▶ TASK GOAL
Which of the lines below include the word "with"? Pull each one out.

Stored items
===

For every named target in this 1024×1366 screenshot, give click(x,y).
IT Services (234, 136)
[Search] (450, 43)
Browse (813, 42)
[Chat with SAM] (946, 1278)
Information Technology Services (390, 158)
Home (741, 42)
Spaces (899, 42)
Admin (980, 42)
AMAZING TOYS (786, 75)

===

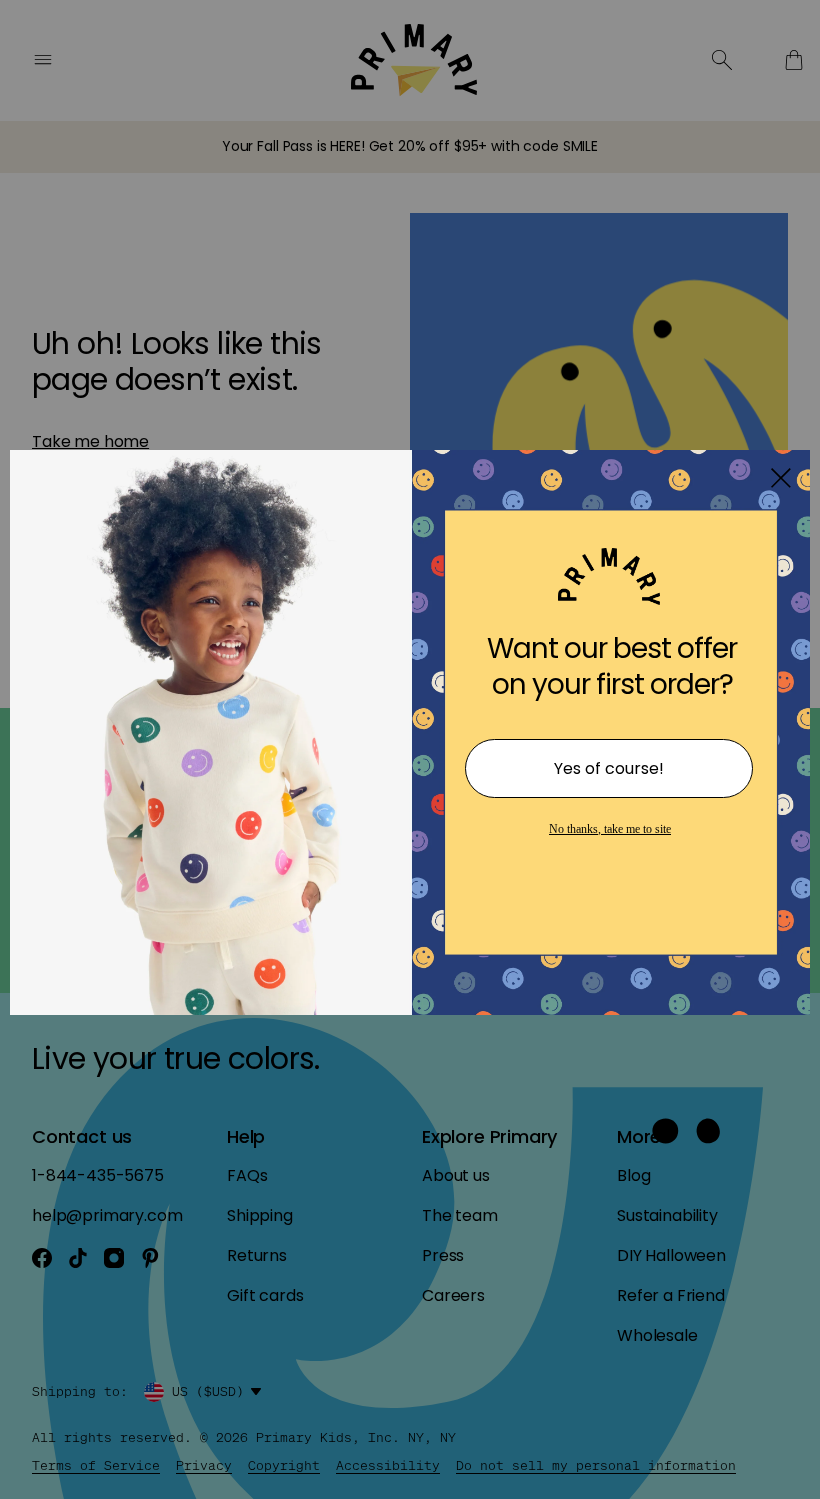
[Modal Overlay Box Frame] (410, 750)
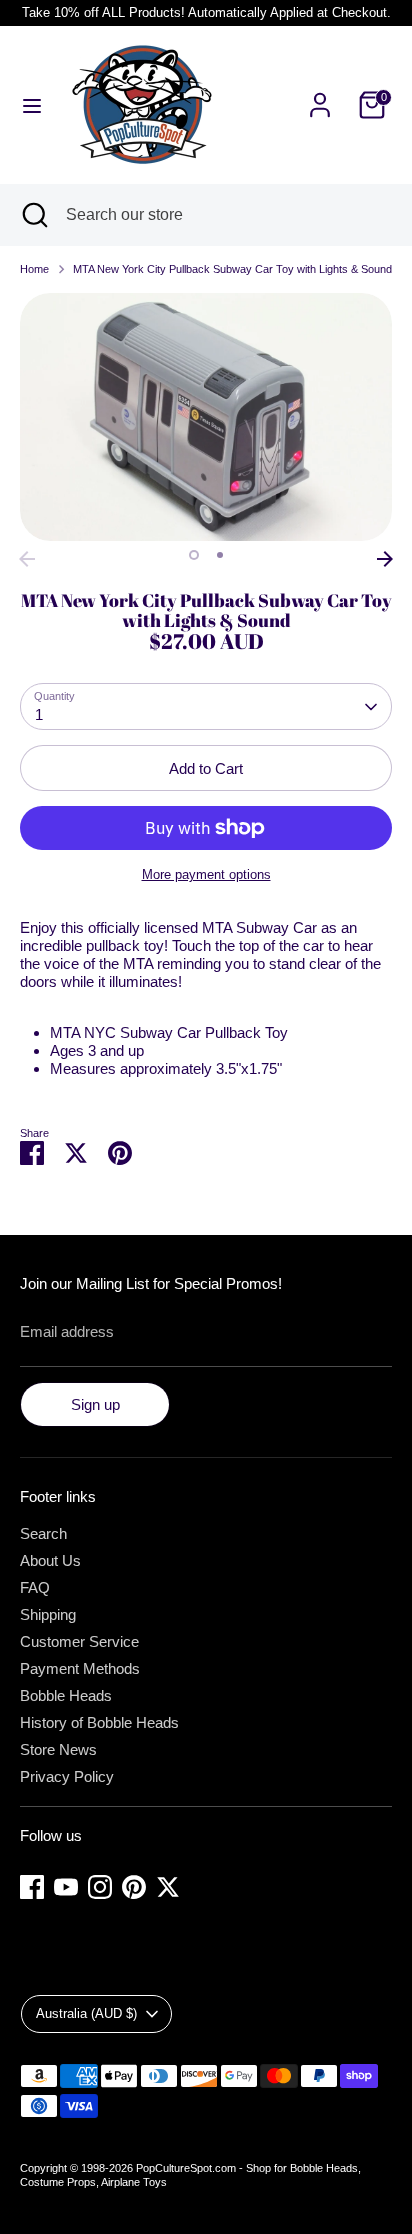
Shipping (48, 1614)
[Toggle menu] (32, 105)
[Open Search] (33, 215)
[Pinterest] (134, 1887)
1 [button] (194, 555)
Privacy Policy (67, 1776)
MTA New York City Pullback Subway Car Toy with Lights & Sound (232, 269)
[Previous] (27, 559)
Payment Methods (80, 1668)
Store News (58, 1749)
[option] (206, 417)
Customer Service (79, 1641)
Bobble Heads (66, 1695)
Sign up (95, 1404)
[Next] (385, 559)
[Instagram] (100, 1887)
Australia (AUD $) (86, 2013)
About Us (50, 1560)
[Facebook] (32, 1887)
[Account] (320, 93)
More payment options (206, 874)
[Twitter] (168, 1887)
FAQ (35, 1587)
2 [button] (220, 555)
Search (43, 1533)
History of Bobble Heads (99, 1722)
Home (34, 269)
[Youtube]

===

▶ ANSWER TO THE EXERCISE
[Chat with SAM] (946, 1278)
MTA New York City Pullback Subway Car Toy with Lights & Sound (232, 269)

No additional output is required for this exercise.